Leicester City için işler, özellikle bir önceki sezona kıyasla bir hayli yolunda gidiyordu. Buna rağmen takım içinde kimse rehavete girmemiş, şampiyonluktan söz dahi edilmiyordu. Herkes yalnızca kendi işini yapmaya odaklanmıştı. Leicester, tıpkı ligin ilk yarısında olduğu gibi; ligin ikinci yarısındaki ilk 6 maçtan namağlup ayrılmış; bir sonraki Arsenal maçından da bir kez daha mağlup ayrılmıştı. Leicester City, Arsenal mağlubiyeti sonrasında Premier Lig’de o sezon için bir daha yenilgi yüzü görmeyecekti.
O mağlubiyetten sonra çıktığı 7 maçın 6’sını kazanan Tilkiler, bu yüksek formunu sezon sonuna kadar korumayı başardı.. Leicester City, 33. hafta sonunda en yakın rakibi Tottenham Hotspur’un 7 puan önünde lider konumdaydı. Premier Lig şampiyonluğu hayali, artık sesli bir şekilde dile getirilmeye başlanmıştı. Ranieri, bunun bir rehavete dönüşmesi endişesini taşıyor ve sakinliğini korumaya çalışıyordu.

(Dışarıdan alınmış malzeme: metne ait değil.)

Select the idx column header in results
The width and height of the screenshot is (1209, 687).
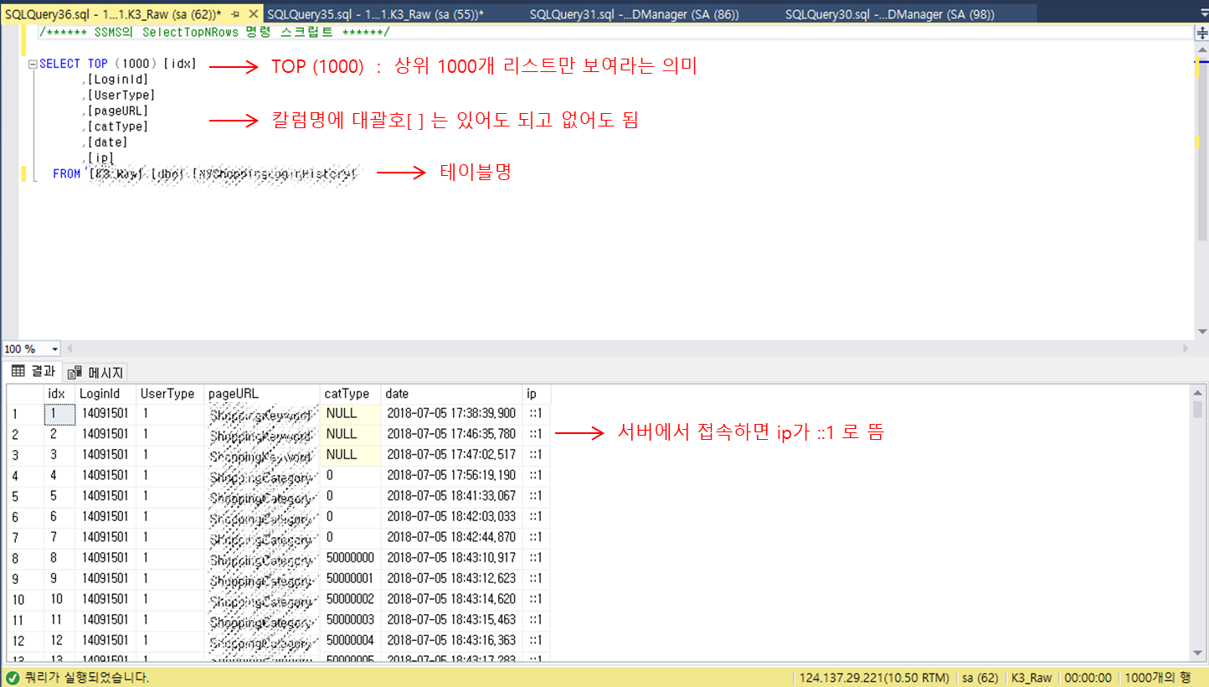[x=55, y=393]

Premier Lig’de 36. hafta başlarken tüm Leicester şehrinin içi kıpır kıpırdı. Çünkü o hafta, alınacak sonuçlara göre Leicester City kulüp tarihlerinin ilk Premier Lig şampiyonluğunu kazanabilirdi. O hafta Leicester City, Old Trafford’da Manchester United’a konuk olurken, en yakın takipçisi Tottenham da Stamford Bridge’de Chelsea’ye konuk oluyordu. 1 Mayıs 2016’da oynanan maçta Manchester United ve Leicester City 1-1 berabere kalmıştı. Leicester kenetlenmiş bir şekilde, heyecanla Londra Derbisi’nin sonucunu bekliyordu. Chelsea’nin Tottenham karşısında alacağı bir beraberlik, 2015-16 sezonu Premier Lig şampiyonluğu anonsunun Leicester City adına yapılmasını sağlayacaktı.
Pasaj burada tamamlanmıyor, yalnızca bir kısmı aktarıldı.